Zigbee binding

zolakk · February 12, 2019, 9:45pm

So that’s for a future binding version then? My confusion is that I only have a color channel and no other channels, yet my color channel is still going to UNDEF at times

puzzle-star · February 15, 2019, 10:40am

Hi @chris,

Regarding this CT / Color topic, could you please have a look at Fix color control channel updates #386.

This might be addressing part of the CT vs non-CT issues on the Color channel.

This also fixes an issue from an old commit I saw while checking it (I can’t recall from whom) that replaced float point inequality comparisons on the channel with < .00001 or something like that, but the sign of the comparison was inverted, so it is hardly possible that the color channel was working propertly after that commit.

Pedro

chris · February 15, 2019, 2:23pm

Hi Pedro,
Apologies for not looking over this. I did look at it a few days back, but as you said you don’t have any Hue bulbs I wanted to give this a test before I merge it. I will do that over the weekend - it’s been a busy week (again).

Chris

puzzle-star · February 16, 2019, 11:40am

No worries, I just thought you might have missed the PR

dbadia · February 16, 2019, 12:41pm

Been a while since I’ve done anything with Zigbee, which dongle(s) are compatible these days?
Is the Telegesis ETRX3 dongle still a good option?

chris · February 16, 2019, 12:48pm

Yes, it’s not a bad option, but just to note that I don’t believe it will be updated for ZB3.

My preferred dongle, due to the fact that it has the most use (including commercial users) is the Ember dongles, but there aren’t so many USB dongles available (The ETRX3 can be programmed with the Ember firmware as the HW is the same, but the programmer isn’t cheap, and firmware is not readily available without buying the devkit).

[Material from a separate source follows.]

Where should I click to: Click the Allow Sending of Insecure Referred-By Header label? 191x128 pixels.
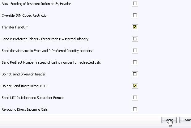[36, 4]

puzzle-star · February 16, 2019, 8:08pm

Hi @chris,

I have tested with the transaction manager branch, and the queue has gone to over 14000. I am looking into it, but my network is not functional with this branch…

Pedro

chris · February 16, 2019, 8:17pm

Strange - I’ve been testing with a few of other people and it’s been working well. Please try and work out what is wrong or at least provide logs that I can take a look at.

Also, what queue do you mean has gone to this size? There are queues in different places for different reasons. I guess logs would really be useful if you can provide them.

puzzle-star · February 16, 2019, 9:38pm

Hi @chris,

2019-02-16 20:38:08.761 [DEBUG] [gesis.internal.TelegesisFrameHandler] - TX Telegesis queue: 6727

The log (OH startup): https://goo.gl/TVKY4r

With 1.1.10 (and before) my queue went up to ~400 while starting up and then went down back to 1. I normally have TOO_MANY_UNICASTS and TOO_MANY_BROADCASTS errors, but I lived with it waiting for the transaction manager

With the transaction manager, I do not see any TOO_MANY_BROADCASTS errors, but I do have TOO_MANY_UNICASTS since the very beginning, which I understand should not happen as the transaction manager would not let more than 10 live messages “on the air”.

I am looing into it (it might be something specific to my setup), but attached the log in case you are curious.

Pedro

chris · February 16, 2019, 10:23pm

The queue in the dongle handler should not be affected at all by these changes - the transaction manager is in the main code and operates on transactions before they get sent through the transport layer.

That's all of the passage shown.